Le prix du colza diminue

L’avancée des récoltes au Canada, des disponibilités correctes dans l’Union européenne et des offres de colza ukrainien rendu Union européenne à des niveaux attractifs pour les triturateurs ont tiré les prix du colza vers le bas cette semaine. Le prix du colza rendu Rouen a perdu presque 5 €/t sur une semaine, pour atteindre 460 €/t. Le prix Fob Moselle perd 5,5 €/t, et se place à 466 €/t au 31 août.

Sur le marché canadien, les récoltes progressent, avec 10 % des champs de canola moissonnés au Saskatchewan, et 5 % au Manitoba à la fin d'août. De nouveaux volumes arrivent sur le marché, ce qui pèse sur les prix. Au début de la semaine, Statcan a publié une nouvelle estimation de la production de canola canadienne, à 17,56 millions de tonnes. Cela confirme que la cuvée de 2023 sera en recul par rapport à 2022. En même temps, cet organisme statistique a revu en hausse de 500 000 tonnes environ les récoltes des deux dernières campagnes, ce qui implique des stocks de report de la fin de la campagne de 2022-2023 plus élevés qu’attendu.

En parallèle, la récolte ukrainienne s’est confirmée à un niveau record, proche voire au-dessus des 4 millions de tonnes, et cette origine se place ainsi à des niveaux plus attractifs que les colzas locaux. Les triturateurs n’ont guère de difficulté à couvrir leurs approvisionnements à l’heure actuelle. La concurrence entre les différentes origines disponibles contribue ainsi à la baisse des cours. À cela s’ajoute le renforcement de la parité euro/dollar, qui rajoute un élément baissier aux prix français.
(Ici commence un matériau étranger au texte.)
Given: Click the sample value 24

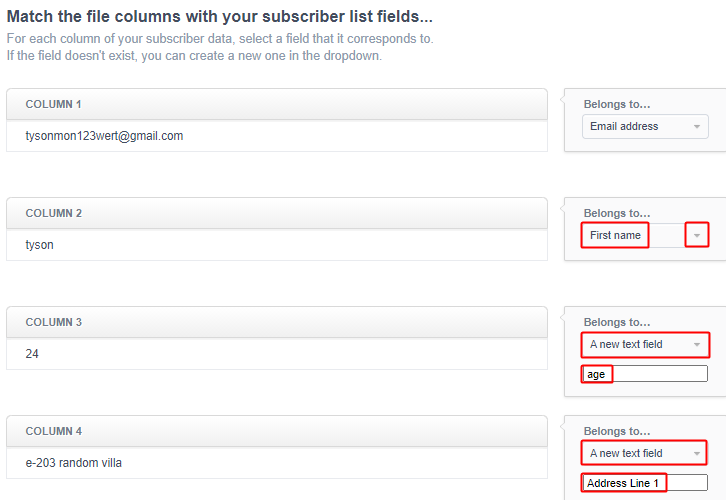Looking at the screenshot, I should [x=32, y=354].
Repli des cours du tourteau de soja cette semaine après une forte hausse

Après avoir atteint un sommet la semaine dernière, le prix du tourteau de soja a reculé entre le 25 août et le 1er septembre. À Montoir-de-Bretagne, il a perdu 12 €/t sur le rapproché, pour s’afficher à 500 €/t. Ce tourteau pâtit de la perte d’intérêt des fabricants d’aliments compte tenu de son prix élevé. Le tourteau de soja a en effet perdu en compétitivité face aux céréales ces dernières semaines et voit son incorporation dans les rations animales fortement limitée.
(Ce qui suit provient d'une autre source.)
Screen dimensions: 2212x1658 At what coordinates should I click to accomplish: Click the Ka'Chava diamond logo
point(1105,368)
Par ailleurs, la demande animale au sein de l’Union européenne demeure faible du fait de la diminution des cheptels porcin et avicole. La baisse des cours reste toutefois mesurée, atténuée par la possibilité de voir la production américaine se réduire. Si le manque de précipitations et les températures élevées se prolongent dans le Midwest pendant la phase critique de remplissage des gousses, cela pourrait compromettre le potentiel de rendement des plantes de soja.

Les conditions de culture se sont par ailleurs dégradées. Au 27 août, 58 % des champs étaient en état bon à excellent, contre 59 % une semaine plus tôt. Les précipitations prévues sur les deux prochaines semaines dans le Midwest semblent insuffisantes pour compenser le déficit hydrique. Les températures maximales devraient s’afficher au-dessus des normales de saison (de 33 à 38 degrés), à des niveaux potentiellement dommageables pour les rendements. Par ailleurs, les ventes hebdomadaires de soja américain restent dynamiques pour le moment, apportant un peu de soutien aux prix.

À suivre : évolution du conflit en mer Noire, parité de l’euro face au dollar, mesures de restriction d’importation de grains ukrainiens, météo en Amérique du Nord (maïs, soja), en Europe et mer Noire (maïs, tournesol), en Australie (blé, orge, colza) et en Argentine (blé, orge), production d’huile de palme en Asie du Sud-Est, conjoncture économique mondiale (croissance, inflation).